• Work task 1
Repeat part of the travel-planning passage below word for word, beginning at the words "My wife said" and stopping after "the first place.".
• Work task 2
Translate this sentence from the travel-planning passage below into Spanish: "My itinerary is still here, tucked away in my Microsoft Word folder, and I’m excited to use it again."

• Excerpted passage
*** Begin section ***

I’m planning travels again. This spring I’m going to Jordan, then to Morocco, and in July the wife and I are planning a 12-day holiday in Sri Lanka which is maybe the most exciting of all. I’ve never really taken a moment to learn about Sri Lanka, so planning that particular trip was really good for my mental health. Planning trips has been shown by studies at Cornell as a good way to relieve quarantine related stress, as it allows you a glimpse, a short taste, of a place long before you get there while simultaneously giving you a sense of control over the future and a reason to be hopeful. Morocco was somewhere I had imagined myself visiting in January and February of this year, but came here to Italy instead. My itinerary is still here, tucked away in my Microsoft Word folder, and I’m excited to use it again. I hope to move in a zigzag pattern, starting in Tangier, zigging over to Tetouan, Chefchaouen, before zagging southwest to Fez, and Mekness. If I have time, I shall zig once more, to Ifrane in the Atlas Mountains, and once more to the Atlantic for Rabat.

My wife said the most beautiful thing about me and my insatiable hunger for long-term traveling, that she “wants to miss me, to see and read the world as I see it, before one day coming home and seeing your shoes in front of the door.” We believe that our passions of traveling and of horses, anchor us to our private realities, and go a long way towards helping us understand why we decided to get married in the first place.

*** End section ***

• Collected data
*** Begin section ***

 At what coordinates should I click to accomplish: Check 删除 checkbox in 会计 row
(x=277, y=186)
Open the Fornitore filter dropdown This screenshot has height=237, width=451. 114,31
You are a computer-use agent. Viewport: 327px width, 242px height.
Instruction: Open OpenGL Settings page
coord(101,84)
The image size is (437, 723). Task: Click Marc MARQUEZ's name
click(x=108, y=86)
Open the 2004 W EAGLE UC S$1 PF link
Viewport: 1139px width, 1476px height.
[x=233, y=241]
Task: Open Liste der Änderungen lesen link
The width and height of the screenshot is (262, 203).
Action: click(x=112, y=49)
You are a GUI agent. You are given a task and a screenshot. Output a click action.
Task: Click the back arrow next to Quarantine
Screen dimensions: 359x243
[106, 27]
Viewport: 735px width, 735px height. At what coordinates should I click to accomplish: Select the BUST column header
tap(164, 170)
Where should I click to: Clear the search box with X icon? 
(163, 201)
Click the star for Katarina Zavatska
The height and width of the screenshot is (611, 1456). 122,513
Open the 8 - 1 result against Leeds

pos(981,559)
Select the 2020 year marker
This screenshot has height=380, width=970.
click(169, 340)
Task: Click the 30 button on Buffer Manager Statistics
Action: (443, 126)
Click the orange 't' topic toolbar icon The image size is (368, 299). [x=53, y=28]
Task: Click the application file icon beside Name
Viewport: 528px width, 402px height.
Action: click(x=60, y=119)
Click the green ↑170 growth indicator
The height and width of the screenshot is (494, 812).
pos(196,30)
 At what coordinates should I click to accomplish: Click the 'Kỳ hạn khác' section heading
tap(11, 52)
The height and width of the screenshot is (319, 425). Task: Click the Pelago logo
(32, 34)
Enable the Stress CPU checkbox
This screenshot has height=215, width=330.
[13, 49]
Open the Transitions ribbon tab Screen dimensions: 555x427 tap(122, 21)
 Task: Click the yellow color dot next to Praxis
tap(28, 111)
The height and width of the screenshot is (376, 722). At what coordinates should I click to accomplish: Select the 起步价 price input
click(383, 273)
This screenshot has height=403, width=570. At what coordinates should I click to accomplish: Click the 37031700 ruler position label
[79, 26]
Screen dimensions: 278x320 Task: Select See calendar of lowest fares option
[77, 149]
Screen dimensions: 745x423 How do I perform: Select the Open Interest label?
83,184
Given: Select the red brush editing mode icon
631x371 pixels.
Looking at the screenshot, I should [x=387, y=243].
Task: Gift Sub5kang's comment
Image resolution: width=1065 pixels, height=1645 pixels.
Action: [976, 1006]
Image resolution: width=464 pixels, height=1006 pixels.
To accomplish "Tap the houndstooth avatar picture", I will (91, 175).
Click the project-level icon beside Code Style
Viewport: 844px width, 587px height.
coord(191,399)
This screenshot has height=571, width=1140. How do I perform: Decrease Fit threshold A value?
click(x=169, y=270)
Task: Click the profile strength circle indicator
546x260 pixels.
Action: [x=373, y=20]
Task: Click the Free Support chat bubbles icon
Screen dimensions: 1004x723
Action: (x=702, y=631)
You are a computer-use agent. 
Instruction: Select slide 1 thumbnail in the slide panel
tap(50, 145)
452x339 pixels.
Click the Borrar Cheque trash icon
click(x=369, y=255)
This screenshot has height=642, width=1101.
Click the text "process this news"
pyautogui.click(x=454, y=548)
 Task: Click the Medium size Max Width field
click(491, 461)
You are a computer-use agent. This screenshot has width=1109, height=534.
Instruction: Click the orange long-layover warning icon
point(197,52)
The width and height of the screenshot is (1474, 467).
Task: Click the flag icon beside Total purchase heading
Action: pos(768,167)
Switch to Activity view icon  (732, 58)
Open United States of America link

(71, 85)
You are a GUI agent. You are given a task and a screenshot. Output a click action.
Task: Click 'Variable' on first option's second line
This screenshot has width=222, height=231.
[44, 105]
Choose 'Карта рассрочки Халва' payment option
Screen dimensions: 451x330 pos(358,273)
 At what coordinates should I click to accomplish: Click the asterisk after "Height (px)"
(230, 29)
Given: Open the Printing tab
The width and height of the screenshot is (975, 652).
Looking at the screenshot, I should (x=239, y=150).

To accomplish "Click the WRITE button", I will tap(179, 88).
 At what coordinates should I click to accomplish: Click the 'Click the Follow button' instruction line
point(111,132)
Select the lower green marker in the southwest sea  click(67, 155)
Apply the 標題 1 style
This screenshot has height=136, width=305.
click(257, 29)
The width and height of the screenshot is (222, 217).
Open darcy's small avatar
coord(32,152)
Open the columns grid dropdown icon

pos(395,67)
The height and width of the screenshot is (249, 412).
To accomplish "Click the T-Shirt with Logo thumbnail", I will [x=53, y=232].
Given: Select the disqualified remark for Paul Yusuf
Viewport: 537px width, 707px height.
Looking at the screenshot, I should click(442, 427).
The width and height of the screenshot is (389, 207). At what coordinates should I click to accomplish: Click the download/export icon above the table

*** End section ***

• Answer 1
My wife said the most beautiful thing about me and my insatiable hunger for long-term traveling, that she “wants to miss me, to see and read the world as I see it, before one day coming home and seeing your shoes in front of the door.” We believe that our passions of traveling and of horses, anchor us to our private realities, and go a long way towards helping us understand why we decided to get married in the first place.

• Answer 2
Mi itinerario sigue aquí, guardado en mi carpeta de Microsoft Word, y me entusiasma volver a usarlo.